O treinador do Penafiel espera interromper o ciclo de três derrotas consecutivas da equipa penafidelense, frente ao Boavista.

Rui Quinta, treinador do Penafiel, quer ver uma "equipa de argumentos e soluções" no encontro de domingo, frente ao Boavista, relativo à décima jornada da I Liga de futebol.

Confrontado com o facto de ir atuar num relvado sintético que, aliado ao mau tempo, pode trazer problemas acrescidos aos seus jogadores, o técnico penafidelense frisou a obrigatoriedade de a equipa arranjar forma de contornar possíveis obstáculos.

"Só amanhã [domingo] é que poderemos ver como é que o piso vai funcionar com chuva. Mas nada nos pode servir de desculpas.
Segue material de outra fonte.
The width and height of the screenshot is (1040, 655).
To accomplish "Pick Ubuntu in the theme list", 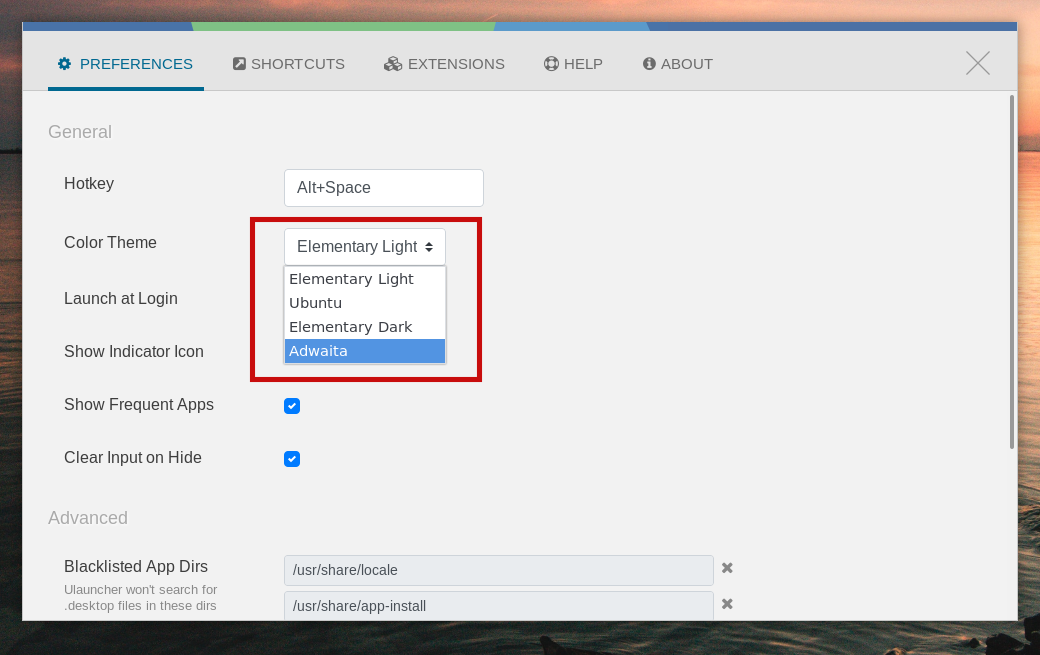I will pyautogui.click(x=365, y=303).
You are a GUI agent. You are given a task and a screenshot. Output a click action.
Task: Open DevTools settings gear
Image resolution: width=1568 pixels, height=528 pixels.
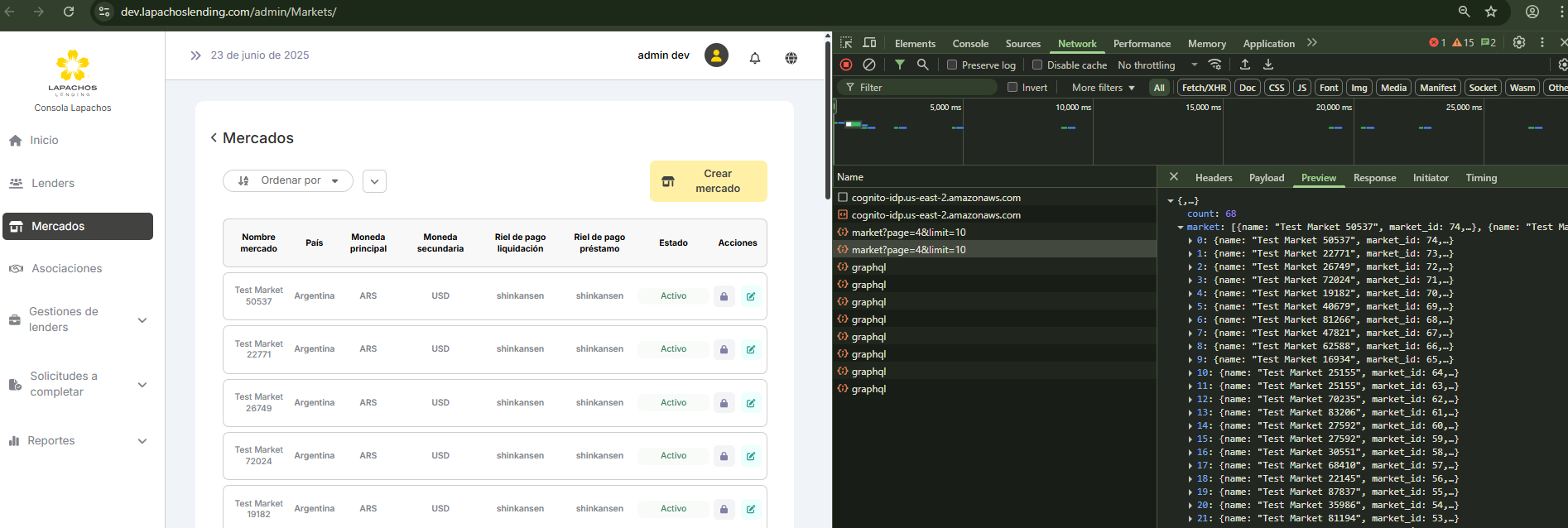pyautogui.click(x=1518, y=42)
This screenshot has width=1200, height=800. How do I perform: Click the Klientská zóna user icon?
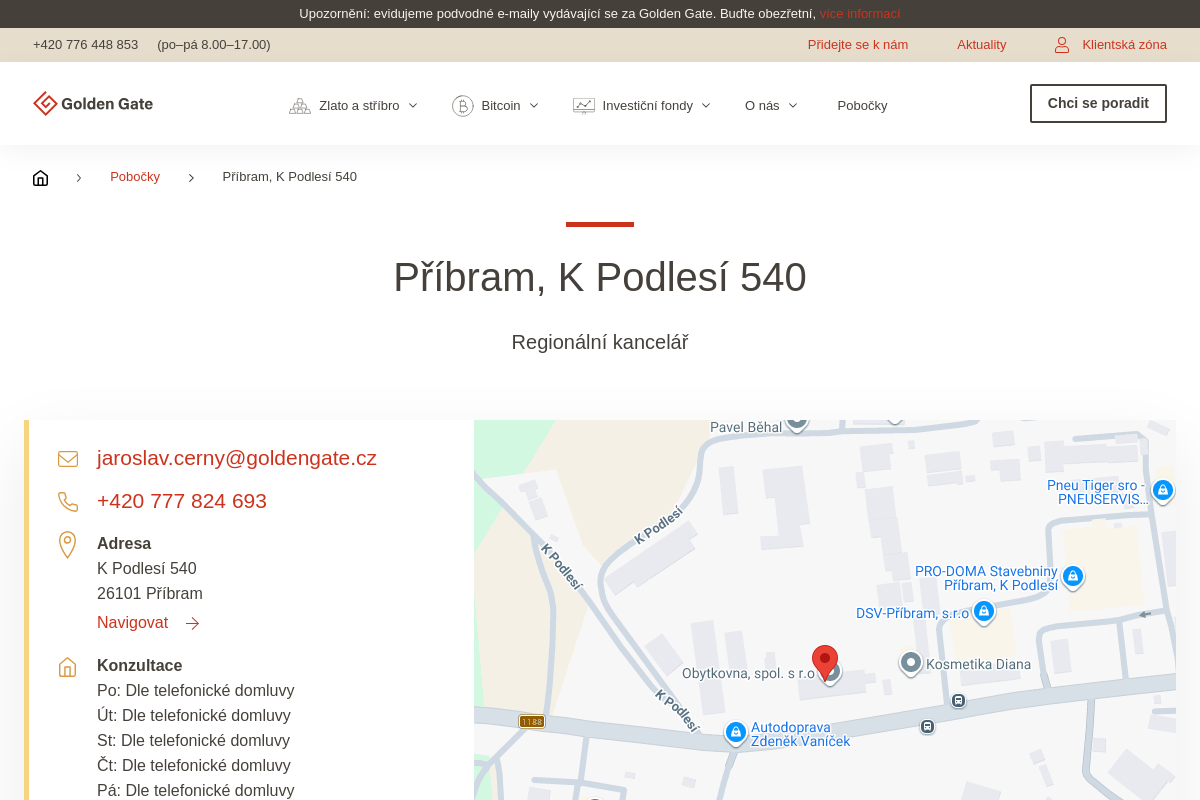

Temos de ser uma equipa de argumentos e de soluções e é essa mentalidade que estamos aqui a construir", sublinhou.

O encontro entre boavisteiros e durienses vai pôr frente a frente duas equipas que vêm de três derrotas consecutivas para a Liga, e que lutam para "sobreviver" no fundo da tabela, mas Rui Quinta recusa a ideia de que estes fatores se possam traduzir em qualquer pressão adicional.

"Se valorizarmos a posição que ocupamos na tabela, o rendimento não vai ser o que desejamos. Estamos focados na capacidade de realizar, naquilo que vamos fazer, nas ideias que temos, no jogo que queremos fazer perante um bom adversário, que tem qualidade. Não vamos estar a olhar para aspetos colaterais que nos podem inferiorizar", defendeu.

Isto apesar de reconhecer que o conjunto "axadrezado" é "uma equipa muito competitiva, que disputa cada lance com extremo entusiasmo e com vontade de sair sempre vitorioso e joga um futebol virado para a baliza". Em suma, diz que "é uma formação objetiva e que tem qualidade nos seus executantes".

Quanto aos dois golos de bola parada sofridos no último jogo, diante do Estoril, que ditaram uma derrota do Penafiel por 2-1, o técnico disse que não justificaram mudanças na forma de trabalhar, preferindo atribuir os méritos ao adversário.

"Treinamos sempre essas situações e há momentos em que temos que tirar o chapéu a quem está do outro lado. A nós compete-nos crescer para, eventualmente, noutras situações parecidas, podermos ter um desfecho diferente. É isso que fazemos durante a semana", sublinhou.